**INPUT**:

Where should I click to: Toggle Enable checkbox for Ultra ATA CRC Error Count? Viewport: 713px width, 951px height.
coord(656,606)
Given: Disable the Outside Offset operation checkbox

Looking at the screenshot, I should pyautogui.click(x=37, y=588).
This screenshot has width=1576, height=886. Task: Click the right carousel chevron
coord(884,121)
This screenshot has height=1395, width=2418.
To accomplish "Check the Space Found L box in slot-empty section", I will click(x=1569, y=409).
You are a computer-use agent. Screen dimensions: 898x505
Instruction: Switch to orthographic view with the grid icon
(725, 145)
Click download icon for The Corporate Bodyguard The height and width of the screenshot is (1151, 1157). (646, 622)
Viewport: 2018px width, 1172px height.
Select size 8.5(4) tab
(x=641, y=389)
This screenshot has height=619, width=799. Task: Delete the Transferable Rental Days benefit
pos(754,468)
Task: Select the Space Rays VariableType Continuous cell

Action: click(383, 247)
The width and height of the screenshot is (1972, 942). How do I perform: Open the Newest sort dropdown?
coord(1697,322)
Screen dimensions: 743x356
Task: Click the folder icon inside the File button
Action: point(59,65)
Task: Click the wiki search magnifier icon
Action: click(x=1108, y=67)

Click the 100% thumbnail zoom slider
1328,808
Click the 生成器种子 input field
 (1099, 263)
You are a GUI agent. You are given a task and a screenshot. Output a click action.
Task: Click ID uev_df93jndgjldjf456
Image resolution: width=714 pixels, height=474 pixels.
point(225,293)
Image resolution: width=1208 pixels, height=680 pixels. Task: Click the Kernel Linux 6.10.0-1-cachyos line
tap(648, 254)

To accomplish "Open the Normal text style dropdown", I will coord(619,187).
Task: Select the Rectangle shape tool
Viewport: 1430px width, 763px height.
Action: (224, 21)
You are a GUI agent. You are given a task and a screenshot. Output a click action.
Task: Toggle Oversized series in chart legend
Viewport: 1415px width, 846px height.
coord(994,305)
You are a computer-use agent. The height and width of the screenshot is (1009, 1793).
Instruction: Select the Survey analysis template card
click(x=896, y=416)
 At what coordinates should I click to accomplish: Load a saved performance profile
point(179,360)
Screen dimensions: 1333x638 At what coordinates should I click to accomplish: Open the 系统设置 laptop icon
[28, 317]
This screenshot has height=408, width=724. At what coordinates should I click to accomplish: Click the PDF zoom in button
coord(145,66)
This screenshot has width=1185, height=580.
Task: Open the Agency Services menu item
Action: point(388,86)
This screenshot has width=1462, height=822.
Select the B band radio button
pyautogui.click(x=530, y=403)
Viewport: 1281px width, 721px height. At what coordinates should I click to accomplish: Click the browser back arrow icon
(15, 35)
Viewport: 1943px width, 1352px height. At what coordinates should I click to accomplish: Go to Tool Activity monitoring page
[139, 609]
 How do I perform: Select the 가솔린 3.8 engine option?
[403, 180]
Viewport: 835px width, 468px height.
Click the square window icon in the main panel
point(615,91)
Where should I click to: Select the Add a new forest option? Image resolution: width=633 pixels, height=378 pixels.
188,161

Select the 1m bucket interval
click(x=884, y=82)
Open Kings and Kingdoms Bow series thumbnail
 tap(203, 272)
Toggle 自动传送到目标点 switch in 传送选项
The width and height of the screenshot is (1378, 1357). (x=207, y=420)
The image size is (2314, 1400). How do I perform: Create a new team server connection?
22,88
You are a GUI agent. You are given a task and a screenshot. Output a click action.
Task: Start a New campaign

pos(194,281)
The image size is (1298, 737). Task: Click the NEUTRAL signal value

**ABOUT THIS TASK**: Type out the material again, matching every line.

**WORKED SOLUTION**:
Where should I click to: Toggle Enable checkbox for Ultra ATA CRC Error Count? Viewport: 713px width, 951px height.
coord(656,606)
Given: Disable the Outside Offset operation checkbox

Looking at the screenshot, I should pyautogui.click(x=37, y=588).
This screenshot has width=1576, height=886. Task: Click the right carousel chevron
coord(884,121)
This screenshot has height=1395, width=2418.
To accomplish "Check the Space Found L box in slot-empty section", I will click(x=1569, y=409).
You are a computer-use agent. Screen dimensions: 898x505
Instruction: Switch to orthographic view with the grid icon
(725, 145)
Click download icon for The Corporate Bodyguard The height and width of the screenshot is (1151, 1157). (646, 622)
Viewport: 2018px width, 1172px height.
Select size 8.5(4) tab
(x=641, y=389)
This screenshot has height=619, width=799. Task: Delete the Transferable Rental Days benefit
pos(754,468)
Task: Select the Space Rays VariableType Continuous cell

Action: click(383, 247)
The width and height of the screenshot is (1972, 942). How do I perform: Open the Newest sort dropdown?
coord(1697,322)
Screen dimensions: 743x356
Task: Click the folder icon inside the File button
Action: point(59,65)
Task: Click the wiki search magnifier icon
Action: click(x=1108, y=67)

Click the 100% thumbnail zoom slider
1328,808
Click the 生成器种子 input field
 (1099, 263)
You are a GUI agent. You are given a task and a screenshot. Output a click action.
Task: Click ID uev_df93jndgjldjf456
Image resolution: width=714 pixels, height=474 pixels.
point(225,293)
Image resolution: width=1208 pixels, height=680 pixels. Task: Click the Kernel Linux 6.10.0-1-cachyos line
tap(648, 254)

To accomplish "Open the Normal text style dropdown", I will coord(619,187).
Task: Select the Rectangle shape tool
Viewport: 1430px width, 763px height.
Action: (224, 21)
You are a GUI agent. You are given a task and a screenshot. Output a click action.
Task: Toggle Oversized series in chart legend
Viewport: 1415px width, 846px height.
coord(994,305)
You are a computer-use agent. The height and width of the screenshot is (1009, 1793).
Instruction: Select the Survey analysis template card
click(x=896, y=416)
 At what coordinates should I click to accomplish: Load a saved performance profile
point(179,360)
Screen dimensions: 1333x638 At what coordinates should I click to accomplish: Open the 系统设置 laptop icon
[28, 317]
This screenshot has height=408, width=724. At what coordinates should I click to accomplish: Click the PDF zoom in button
coord(145,66)
This screenshot has width=1185, height=580.
Task: Open the Agency Services menu item
Action: point(388,86)
This screenshot has width=1462, height=822.
Select the B band radio button
pyautogui.click(x=530, y=403)
Viewport: 1281px width, 721px height. At what coordinates should I click to accomplish: Click the browser back arrow icon
(15, 35)
Viewport: 1943px width, 1352px height. At what coordinates should I click to accomplish: Go to Tool Activity monitoring page
[139, 609]
 How do I perform: Select the 가솔린 3.8 engine option?
[403, 180]
Viewport: 835px width, 468px height.
Click the square window icon in the main panel
point(615,91)
Where should I click to: Select the Add a new forest option? Image resolution: width=633 pixels, height=378 pixels.
188,161

Select the 1m bucket interval
click(x=884, y=82)
Open Kings and Kingdoms Bow series thumbnail
 tap(203, 272)
Toggle 自动传送到目标点 switch in 传送选项
The width and height of the screenshot is (1378, 1357). (x=207, y=420)
The image size is (2314, 1400). How do I perform: Create a new team server connection?
22,88
You are a GUI agent. You are given a task and a screenshot. Output a click action.
Task: Start a New campaign

pos(194,281)
The image size is (1298, 737). Task: Click the NEUTRAL signal value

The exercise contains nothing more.